2018 sera une année faste pour le cinéma fantastico-horrifique français. Après "Revenge", "La nuit a dévoré le monde" et avant "La brume" et "Slender man" réalisé par le pti frenchy Sylvain White il y a de quoi se réjouir...
"Ghostland" fonctionne parfaitement malgré un passif conséquent, notamment le fait de mélanger les genres. Le film est un puzzle de tout ce qui s'est fait ces dernières années. Inutile de se creuser les méninges, les références sautent aux yeux. Tour à tout on pense à James Wan ("insidious" pour l'étrange maison ou encore "Dead silence" pour l'univers des poupées), "La colline a des yeux" avec le monstre humain, "Le silence des agneaux" et son trans névrosé, Rob Zombie pour certains plans ou même l'humour noir, "Ouija", "L'enfant du diable", "Leatherface", "Babadook", "The witch" etc... etc... sans oublier Lovecraft à qui le film rend hommage.
Et pourtant je me suis laissé totalement embarquer comme un novice car la qualité du scénario, la mise en scène, l'approche humaine sont finement travaillées et le casting des plus efficace (même la Farmer !). Une incroyable tension s'immisce dès le début en découvrant cette mère et ses deux filles. On perçoit déjà que le ressort du film tendra plus vers l'anxiété (appréhension, nervosité, palpitation, rejet...) qu'à une peur primaire (vieux démons de l'enfance fantômes, démons, monstres...). Le malaise se place ici au niveau psychologique au détriment du chimérique.
Pourtant sur la première partie du film il y a de quoi être inquiet, après la tension extrême du début, le récit semble prendre la voie de la facilité, c'était sans compter sur la voix de Véra, amenant Beth à un triste retour à la réalité. Et c'est là que nous cueille Pascal Laugier, le processus du film est des plus communs, mais grâce à certains effets, visuels ou de situation, il n'est jamais tout à fait où on l'attend. Certains plans semblent pourtant si simples mais sont ingénieux et d'une étrange beauté (le rimmel et gros plan sur l'œil, la course effrénée dans les champs en nuit américaine, la poupée moqueuse et bavarde dans la muche...). Le rythme participe pour beaucoup à la réussite, avec cette synchronisation parfaite entre montage, son et musique lui conférant un côté haletant, celui d'une course folle contre la mort. Quant à la maison, ombreuse et sinistre, il faut saluer le soin tout particulier de Gordon Wilding à la faire vivre. Véritable métaphore des peurs de l'enfance (objets bizarres ou détournés, cave, cachettes, bruits étranges, bestiaire et représentations ésotériques...) elle devient le cadre idéal, une sorte de théâtre de sang. On songe à "l'isla de las muñecas", l'île de poupées. Cette maison dès lors comme l'antre du mal, celui de l'enfance sacrifiée.

** Travail demandé **
Dans la critique de « Ghostland », recopiez à l'identique le passage qui commence par les mots « Et pourtant je » et s'achève sur « détriment du chimérique. ».

** Liste des données **
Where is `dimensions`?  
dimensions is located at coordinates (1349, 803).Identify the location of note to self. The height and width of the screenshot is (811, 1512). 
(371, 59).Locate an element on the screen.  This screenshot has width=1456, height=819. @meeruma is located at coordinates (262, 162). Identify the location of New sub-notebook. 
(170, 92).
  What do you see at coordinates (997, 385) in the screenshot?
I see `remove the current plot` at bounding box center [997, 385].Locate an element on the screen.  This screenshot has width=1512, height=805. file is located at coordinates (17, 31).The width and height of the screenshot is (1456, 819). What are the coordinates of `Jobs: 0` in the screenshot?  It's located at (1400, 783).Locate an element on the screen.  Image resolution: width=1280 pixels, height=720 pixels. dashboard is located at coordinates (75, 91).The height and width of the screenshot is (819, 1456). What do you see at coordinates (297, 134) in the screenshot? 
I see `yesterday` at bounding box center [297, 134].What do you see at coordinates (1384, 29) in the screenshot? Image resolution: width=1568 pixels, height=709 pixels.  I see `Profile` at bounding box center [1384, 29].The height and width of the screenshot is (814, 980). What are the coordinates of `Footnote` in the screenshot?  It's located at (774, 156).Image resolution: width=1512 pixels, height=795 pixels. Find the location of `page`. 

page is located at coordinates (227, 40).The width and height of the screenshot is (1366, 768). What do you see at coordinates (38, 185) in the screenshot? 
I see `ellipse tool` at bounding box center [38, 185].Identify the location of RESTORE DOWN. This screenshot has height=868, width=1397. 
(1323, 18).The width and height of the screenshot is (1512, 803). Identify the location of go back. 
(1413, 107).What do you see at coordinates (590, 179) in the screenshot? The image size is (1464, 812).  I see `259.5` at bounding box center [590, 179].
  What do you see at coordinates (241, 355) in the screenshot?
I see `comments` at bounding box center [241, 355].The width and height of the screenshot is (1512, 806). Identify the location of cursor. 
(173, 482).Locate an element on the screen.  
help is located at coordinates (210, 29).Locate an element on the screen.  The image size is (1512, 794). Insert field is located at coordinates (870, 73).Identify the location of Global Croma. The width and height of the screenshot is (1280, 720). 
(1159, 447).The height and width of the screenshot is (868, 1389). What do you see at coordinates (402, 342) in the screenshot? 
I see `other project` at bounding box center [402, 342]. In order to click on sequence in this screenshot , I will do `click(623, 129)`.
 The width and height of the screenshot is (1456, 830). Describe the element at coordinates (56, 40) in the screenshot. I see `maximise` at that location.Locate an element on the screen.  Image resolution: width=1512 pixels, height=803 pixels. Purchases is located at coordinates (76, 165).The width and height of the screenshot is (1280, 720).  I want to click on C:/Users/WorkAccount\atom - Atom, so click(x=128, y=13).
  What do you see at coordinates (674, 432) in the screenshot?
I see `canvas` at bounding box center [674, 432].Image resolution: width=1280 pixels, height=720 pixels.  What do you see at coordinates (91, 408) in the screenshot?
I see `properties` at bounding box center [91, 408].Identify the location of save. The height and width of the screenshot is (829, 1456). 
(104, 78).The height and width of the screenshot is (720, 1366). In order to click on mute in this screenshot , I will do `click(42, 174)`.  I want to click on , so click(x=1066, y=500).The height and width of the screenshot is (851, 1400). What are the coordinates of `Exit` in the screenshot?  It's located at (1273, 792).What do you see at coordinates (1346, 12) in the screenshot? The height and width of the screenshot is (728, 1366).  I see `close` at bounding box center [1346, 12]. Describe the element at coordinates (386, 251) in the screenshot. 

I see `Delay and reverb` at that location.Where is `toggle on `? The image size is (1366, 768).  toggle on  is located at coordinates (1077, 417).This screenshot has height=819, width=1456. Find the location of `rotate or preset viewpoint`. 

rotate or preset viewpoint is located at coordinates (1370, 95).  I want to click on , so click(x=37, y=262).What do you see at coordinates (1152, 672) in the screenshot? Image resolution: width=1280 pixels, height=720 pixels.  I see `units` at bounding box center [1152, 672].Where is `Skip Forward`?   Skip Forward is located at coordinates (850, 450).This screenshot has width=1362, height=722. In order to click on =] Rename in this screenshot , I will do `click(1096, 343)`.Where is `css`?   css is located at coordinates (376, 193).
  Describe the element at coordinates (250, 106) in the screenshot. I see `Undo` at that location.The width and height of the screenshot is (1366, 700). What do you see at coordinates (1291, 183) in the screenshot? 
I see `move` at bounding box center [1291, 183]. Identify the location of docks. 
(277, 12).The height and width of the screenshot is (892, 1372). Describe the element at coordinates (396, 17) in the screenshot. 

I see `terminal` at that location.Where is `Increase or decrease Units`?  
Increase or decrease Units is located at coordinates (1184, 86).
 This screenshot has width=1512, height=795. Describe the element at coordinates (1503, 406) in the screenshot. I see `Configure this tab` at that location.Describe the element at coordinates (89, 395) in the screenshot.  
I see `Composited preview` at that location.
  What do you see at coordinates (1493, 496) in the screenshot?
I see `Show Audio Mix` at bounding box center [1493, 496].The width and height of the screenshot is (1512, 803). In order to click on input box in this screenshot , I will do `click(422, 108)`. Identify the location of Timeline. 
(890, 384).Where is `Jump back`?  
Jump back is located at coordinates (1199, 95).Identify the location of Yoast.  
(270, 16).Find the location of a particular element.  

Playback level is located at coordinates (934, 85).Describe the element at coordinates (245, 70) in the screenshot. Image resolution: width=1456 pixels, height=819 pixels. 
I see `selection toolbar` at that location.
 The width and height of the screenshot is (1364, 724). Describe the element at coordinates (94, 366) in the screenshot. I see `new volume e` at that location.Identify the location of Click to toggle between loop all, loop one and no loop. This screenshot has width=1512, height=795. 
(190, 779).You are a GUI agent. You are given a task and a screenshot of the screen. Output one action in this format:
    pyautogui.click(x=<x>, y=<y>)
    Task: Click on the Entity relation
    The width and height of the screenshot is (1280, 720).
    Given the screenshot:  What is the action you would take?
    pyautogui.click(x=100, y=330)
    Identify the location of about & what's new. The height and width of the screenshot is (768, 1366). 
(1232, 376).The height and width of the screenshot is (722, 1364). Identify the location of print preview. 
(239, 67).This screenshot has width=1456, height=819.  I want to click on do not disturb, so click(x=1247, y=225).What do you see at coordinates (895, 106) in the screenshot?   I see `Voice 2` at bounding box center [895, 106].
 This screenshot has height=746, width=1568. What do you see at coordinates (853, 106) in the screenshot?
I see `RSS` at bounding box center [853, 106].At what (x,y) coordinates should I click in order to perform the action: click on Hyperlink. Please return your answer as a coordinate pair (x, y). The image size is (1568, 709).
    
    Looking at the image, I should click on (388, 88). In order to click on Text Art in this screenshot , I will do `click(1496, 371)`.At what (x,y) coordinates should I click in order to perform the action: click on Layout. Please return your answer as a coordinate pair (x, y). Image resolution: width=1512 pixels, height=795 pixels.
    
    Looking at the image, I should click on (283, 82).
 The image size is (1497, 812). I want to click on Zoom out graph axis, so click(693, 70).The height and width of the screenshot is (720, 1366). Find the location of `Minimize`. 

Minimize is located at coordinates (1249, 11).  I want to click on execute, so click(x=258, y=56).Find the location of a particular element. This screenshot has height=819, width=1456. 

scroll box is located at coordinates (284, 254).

** Réponse rédigée **
Et pourtant je me suis laissé totalement embarquer comme un novice car la qualité du scénario, la mise en scène, l'approche humaine sont finement travaillées et le casting des plus efficace (même la Farmer !). Une incroyable tension s'immisce dès le début en découvrant cette mère et ses deux filles. On perçoit déjà que le ressort du film tendra plus vers l'anxiété (appréhension, nervosité, palpitation, rejet...) qu'à une peur primaire (vieux démons de l'enfance fantômes, démons, monstres...). Le malaise se place ici au niveau psychologique au détriment du chimérique.